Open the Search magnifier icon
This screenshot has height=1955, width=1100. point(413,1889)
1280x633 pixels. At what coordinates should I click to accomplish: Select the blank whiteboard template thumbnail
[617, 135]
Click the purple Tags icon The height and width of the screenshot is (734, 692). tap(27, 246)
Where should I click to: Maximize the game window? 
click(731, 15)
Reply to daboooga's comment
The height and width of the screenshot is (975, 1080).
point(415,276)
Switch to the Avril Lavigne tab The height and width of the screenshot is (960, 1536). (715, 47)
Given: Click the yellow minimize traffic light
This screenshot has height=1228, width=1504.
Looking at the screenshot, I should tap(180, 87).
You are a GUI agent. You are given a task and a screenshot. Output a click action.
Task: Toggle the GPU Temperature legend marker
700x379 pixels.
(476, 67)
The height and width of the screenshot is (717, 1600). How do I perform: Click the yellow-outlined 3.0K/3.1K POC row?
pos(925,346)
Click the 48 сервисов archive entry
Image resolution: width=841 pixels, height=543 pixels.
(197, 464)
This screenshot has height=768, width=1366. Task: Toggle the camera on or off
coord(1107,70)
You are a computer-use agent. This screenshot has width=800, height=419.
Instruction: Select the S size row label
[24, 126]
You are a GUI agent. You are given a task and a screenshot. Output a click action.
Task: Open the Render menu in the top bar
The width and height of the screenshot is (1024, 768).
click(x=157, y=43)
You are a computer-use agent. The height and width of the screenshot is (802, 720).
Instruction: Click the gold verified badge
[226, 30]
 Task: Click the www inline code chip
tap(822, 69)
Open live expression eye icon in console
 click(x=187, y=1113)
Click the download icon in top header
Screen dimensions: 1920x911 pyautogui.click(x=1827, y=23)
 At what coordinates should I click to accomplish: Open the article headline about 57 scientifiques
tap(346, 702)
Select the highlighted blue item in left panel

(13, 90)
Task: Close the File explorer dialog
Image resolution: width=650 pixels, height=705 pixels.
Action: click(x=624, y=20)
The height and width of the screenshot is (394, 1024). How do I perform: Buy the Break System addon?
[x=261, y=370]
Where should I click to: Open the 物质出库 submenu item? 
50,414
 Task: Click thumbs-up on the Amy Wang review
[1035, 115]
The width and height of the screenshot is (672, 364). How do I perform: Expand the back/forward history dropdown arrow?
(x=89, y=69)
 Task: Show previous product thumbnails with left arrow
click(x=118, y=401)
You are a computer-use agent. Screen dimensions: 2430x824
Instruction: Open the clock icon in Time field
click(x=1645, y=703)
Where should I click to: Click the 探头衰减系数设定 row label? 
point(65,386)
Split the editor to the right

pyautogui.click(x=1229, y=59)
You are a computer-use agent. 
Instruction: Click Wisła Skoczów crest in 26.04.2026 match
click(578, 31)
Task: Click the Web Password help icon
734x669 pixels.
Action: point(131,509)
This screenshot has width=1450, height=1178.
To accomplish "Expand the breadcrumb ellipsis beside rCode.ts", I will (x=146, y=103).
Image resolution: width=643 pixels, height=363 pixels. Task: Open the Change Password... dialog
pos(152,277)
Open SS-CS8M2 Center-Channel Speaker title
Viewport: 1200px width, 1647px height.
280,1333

· · · · ·

### Exercise objective
Among the lines above, find those containing the word "computer" and copy each.

### Finished exercise
You are a computer-use agent. This screenshot has width=800, height=419.
You are a computer-use agent. The height and width of the screenshot is (802, 720).
You are a computer-use agent. Screen dimensions: 2430x824
You are a computer-use agent. 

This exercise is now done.